This is true, and it's probably because he now operates in an altered context — the narrative of persecution, especially by those perceived to be 'elite'. Without that, all Americans would see through his nonsense just as the inhabitants of democracies elsewhere do.
His opponents have done a very bad job of not making it look like everyone's simply biased and out to get him, and he's capitalised on that.
Yeah. There seems to also be the implicit assumption that (recorded) pop music, whilst only a relatively recent phenomenon, is here to stay. It isn't. It had a golden age after recording and reproduction technology became cheap enough to own and before streaming services came along, gave us too much choice and siloed our tastes. I don't think I'd change much — I mainly listen to 'weird' stuff that probably wouldn't have existed, let alone be discoverable, without such services — but the pop era does seem to be over. No one cares about 'the charts' anymore. In my parents' day it was a primary cultural reference point that seemingly everyone followed; now almost no one I know would be able to tell me what's in the top ten at the moment.
Musk does seem to have gone bonkers in the last two years or so, but I agree. I suspect he might end up being a surprisingly moderating, rational influence on Trump. He might have (at least publicly) aligned himself with conspiracy theorists, outrage merchants and general grifters for now, but I think at heart he's still pro-science.
You know you're in trouble when Musk of all people is considered a moderating influence compared to your president.
I'm not convinced Musk cares all that much about the environment anymore, if he ever truly did. EVs were a bet that car buyers (and governments) would care about the environment.
Musk just wants to go to Mars and leave Earth behind.
I guess he is pro science indeed. And opportunistic too. He might also morally align with Trump more than with Dems, who knows. These elections were just an unfortunately ridiculous show.
Why wouldn't we take his public rhetoric and actions at face value? Why is this possibly a good idea to simply say 'well in his heart he trusts science' when he is demonstrating the contrary?

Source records
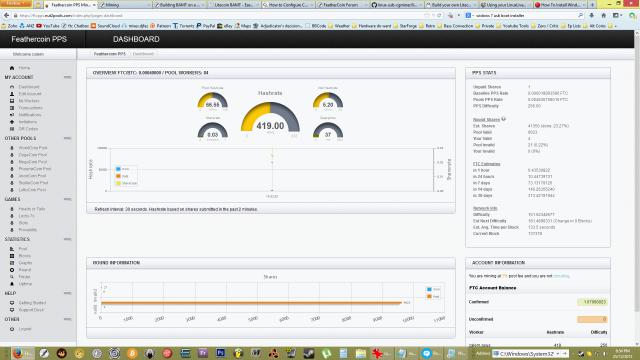Switch to the Litecoin BAMT browser tab

tap(233, 5)
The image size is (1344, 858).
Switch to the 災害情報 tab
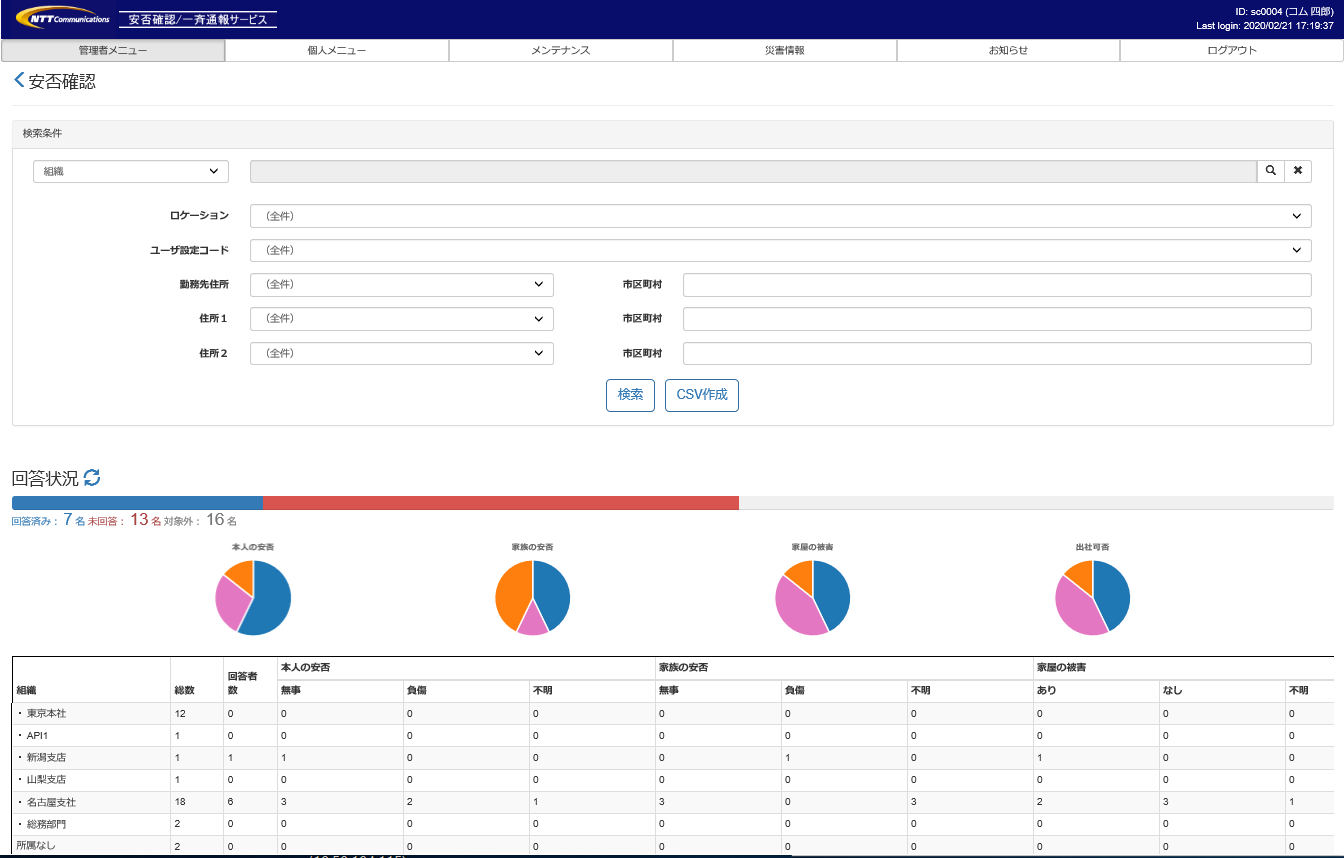click(x=784, y=50)
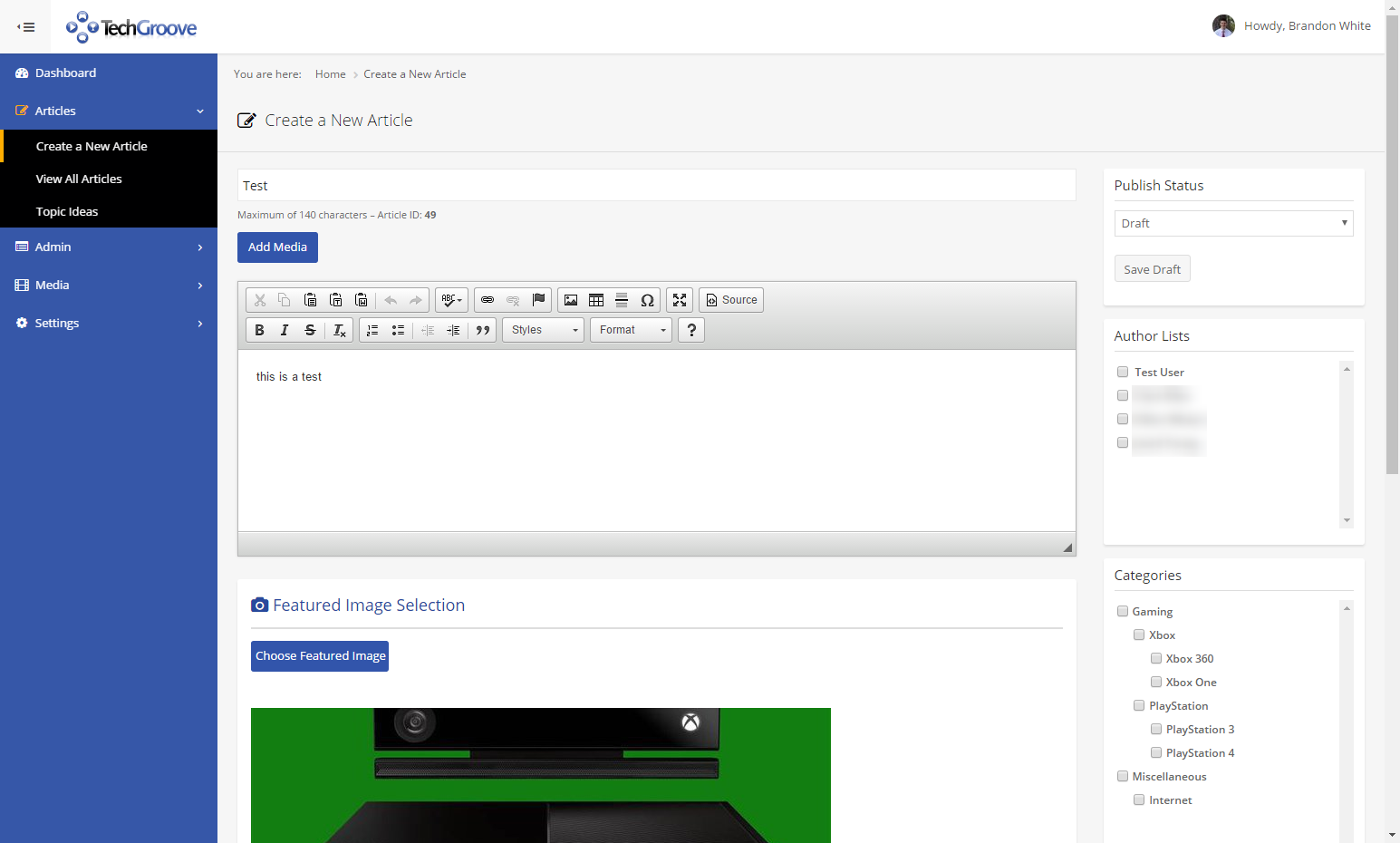The image size is (1400, 843).
Task: Collapse sidebar using the hamburger icon
Action: pyautogui.click(x=26, y=27)
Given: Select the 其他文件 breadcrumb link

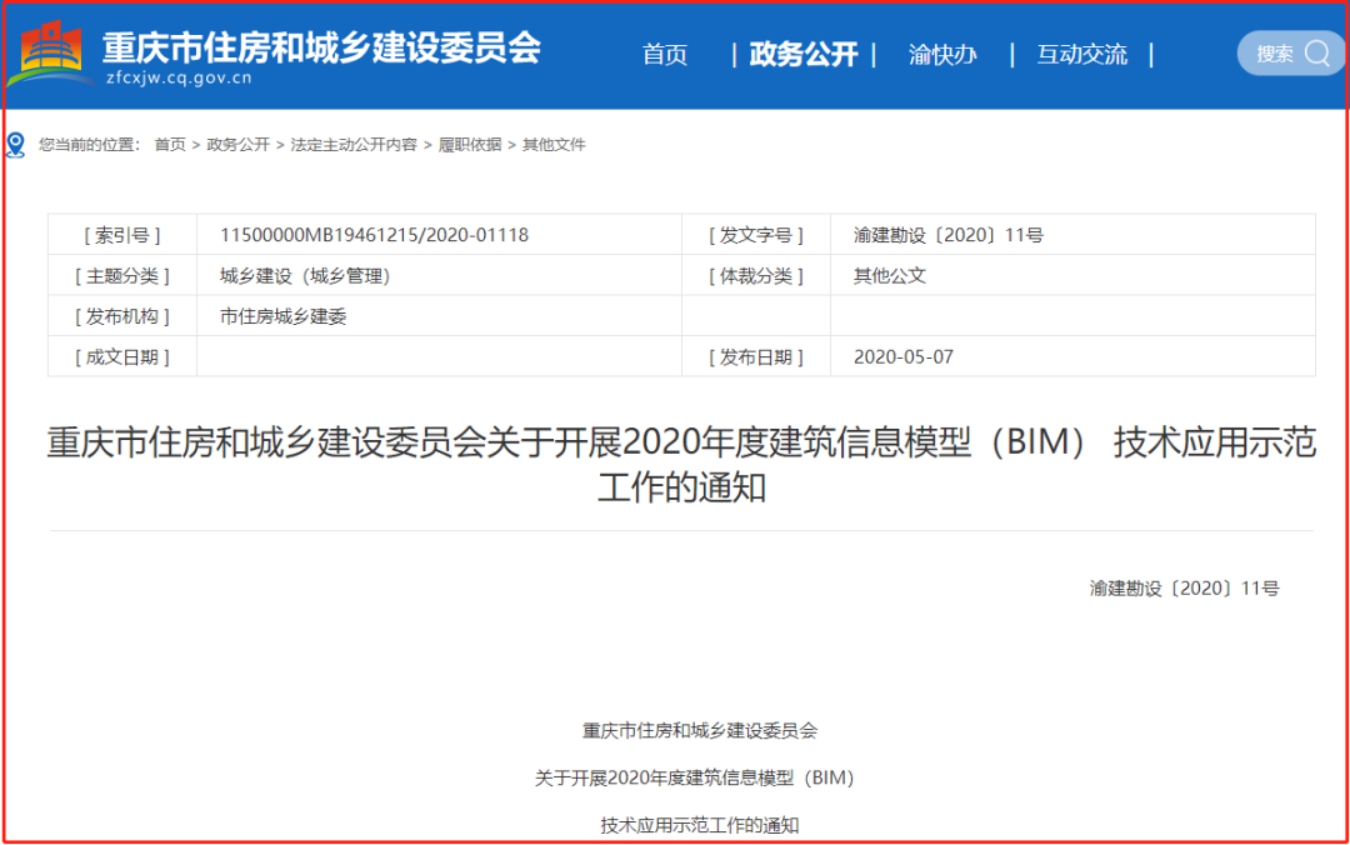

### PROBLEMS AND TASKS
A - Reproduce the part of the comment thread that opens with the words "I guess he is" and closes with "unfortunately ridiculous show.".
B - In the comment thread, what does one commenter say was a primary cultural reference point in their parents' day?

### SOLVED TASKS
A -
I guess he is pro science indeed. And opportunistic too. He might also morally align with Trump more than with Dems, who knows. These elections were just an unfortunately ridiculous show.

B - The charts.